On the heels of the devastating coronavirus pandemic, the American Academy of Pediatrics and other experts are urging Americans to consider the benefits of donating blood.

In a statement Thursday, the AAP said it was committed to providing safe, reliable, and ethical options for donors.

It noted that blood donations provide crucial health care for millions of people and said it would continue to evaluate and provide information on the use of donated blood in conjunction with other medical and health services.

The American Academy for Pediatricians and Adolescent Medicine says that the CDC guidelines for blood donation are the best available for all patients, regardless of their race, sex, age, or sexual orientation.
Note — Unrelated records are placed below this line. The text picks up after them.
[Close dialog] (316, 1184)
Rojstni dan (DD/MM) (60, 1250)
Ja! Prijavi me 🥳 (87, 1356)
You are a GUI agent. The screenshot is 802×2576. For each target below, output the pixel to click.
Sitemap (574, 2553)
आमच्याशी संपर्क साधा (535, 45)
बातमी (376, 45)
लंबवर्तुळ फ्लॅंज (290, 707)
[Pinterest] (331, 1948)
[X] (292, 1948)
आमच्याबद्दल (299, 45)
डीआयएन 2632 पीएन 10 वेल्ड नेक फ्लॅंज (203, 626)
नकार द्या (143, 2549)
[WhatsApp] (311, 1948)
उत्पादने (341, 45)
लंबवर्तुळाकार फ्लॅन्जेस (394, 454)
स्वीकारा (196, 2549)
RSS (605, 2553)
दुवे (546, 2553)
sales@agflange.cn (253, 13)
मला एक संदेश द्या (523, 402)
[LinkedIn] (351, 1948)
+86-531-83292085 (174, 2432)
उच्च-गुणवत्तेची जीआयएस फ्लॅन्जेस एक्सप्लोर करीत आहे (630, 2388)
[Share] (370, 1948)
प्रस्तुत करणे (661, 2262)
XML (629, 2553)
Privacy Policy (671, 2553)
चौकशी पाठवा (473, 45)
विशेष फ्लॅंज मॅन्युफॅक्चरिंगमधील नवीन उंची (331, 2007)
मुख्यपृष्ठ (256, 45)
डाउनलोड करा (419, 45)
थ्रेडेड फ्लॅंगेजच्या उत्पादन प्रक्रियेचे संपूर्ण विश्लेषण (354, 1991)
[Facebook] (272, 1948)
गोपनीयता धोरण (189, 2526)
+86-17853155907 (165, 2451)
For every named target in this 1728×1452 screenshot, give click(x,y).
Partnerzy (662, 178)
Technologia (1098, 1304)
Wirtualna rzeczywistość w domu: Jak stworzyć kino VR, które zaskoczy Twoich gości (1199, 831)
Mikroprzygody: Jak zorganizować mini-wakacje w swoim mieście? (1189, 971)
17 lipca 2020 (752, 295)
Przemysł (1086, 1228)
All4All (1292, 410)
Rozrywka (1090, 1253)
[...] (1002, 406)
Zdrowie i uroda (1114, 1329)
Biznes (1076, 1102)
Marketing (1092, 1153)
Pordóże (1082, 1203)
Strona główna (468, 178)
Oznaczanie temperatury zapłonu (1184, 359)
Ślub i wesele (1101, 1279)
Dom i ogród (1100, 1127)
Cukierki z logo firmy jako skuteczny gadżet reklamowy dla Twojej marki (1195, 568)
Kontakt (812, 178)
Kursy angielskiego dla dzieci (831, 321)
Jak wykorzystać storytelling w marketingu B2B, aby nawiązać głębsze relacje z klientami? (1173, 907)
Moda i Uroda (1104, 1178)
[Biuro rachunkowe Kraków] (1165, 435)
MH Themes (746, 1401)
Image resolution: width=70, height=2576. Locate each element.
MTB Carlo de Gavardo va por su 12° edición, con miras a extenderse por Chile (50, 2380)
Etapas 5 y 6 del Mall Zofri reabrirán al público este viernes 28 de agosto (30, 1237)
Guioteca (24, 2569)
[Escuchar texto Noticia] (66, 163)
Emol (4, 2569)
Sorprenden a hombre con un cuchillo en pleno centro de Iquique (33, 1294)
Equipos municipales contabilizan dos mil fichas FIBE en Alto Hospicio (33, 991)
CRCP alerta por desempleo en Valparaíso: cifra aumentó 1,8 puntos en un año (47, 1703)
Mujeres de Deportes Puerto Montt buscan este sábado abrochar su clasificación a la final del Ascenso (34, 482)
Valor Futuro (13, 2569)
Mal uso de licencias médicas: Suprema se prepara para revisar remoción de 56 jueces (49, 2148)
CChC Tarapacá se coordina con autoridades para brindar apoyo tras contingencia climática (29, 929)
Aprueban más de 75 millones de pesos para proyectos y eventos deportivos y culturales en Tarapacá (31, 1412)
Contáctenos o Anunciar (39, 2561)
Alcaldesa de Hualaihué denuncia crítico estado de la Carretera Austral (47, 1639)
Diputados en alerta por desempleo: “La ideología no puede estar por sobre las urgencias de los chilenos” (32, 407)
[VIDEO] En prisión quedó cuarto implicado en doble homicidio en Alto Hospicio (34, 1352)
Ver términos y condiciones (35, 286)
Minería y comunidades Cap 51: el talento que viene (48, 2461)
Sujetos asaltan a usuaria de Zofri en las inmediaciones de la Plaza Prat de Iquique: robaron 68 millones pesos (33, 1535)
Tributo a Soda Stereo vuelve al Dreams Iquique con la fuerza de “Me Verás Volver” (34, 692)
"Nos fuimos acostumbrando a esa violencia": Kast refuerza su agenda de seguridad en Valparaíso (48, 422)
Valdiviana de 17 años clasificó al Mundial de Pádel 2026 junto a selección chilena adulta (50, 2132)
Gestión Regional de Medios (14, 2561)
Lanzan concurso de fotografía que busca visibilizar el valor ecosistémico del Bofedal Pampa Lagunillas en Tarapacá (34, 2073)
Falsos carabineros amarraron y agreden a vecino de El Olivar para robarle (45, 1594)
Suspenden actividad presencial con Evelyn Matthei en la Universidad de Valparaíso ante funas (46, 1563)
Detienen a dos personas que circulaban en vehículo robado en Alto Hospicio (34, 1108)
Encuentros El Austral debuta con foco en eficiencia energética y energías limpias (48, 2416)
The statement also notes that many people are comfortable with the idea of donating their blood, including gay men and lesbians, those with pre-existing conditions, those in certain types of nursing homes, and patients with certain types or conditions.

But many people have different preferences and have no interest in donating blood, said Dr. William Miller, chairman of the American College of Surgeons’ Committee on Blood Donation.

“I would encourage people to consider what their preference is and make a decision about whether they would like to donate or not,” Miller said.

“And that is going to depend on what is available in their community.”

The American Heart Association recommends that all men and women who have ever had sex with men be asked to donate blood, regardless if they have a history of HIV infection or not.

But the American Society of Clinical Oncology says that many men do not donate because they don’t think they need it, or don’t want to be responsible for it.

The CDC guidelines do not require people to disclose any health information.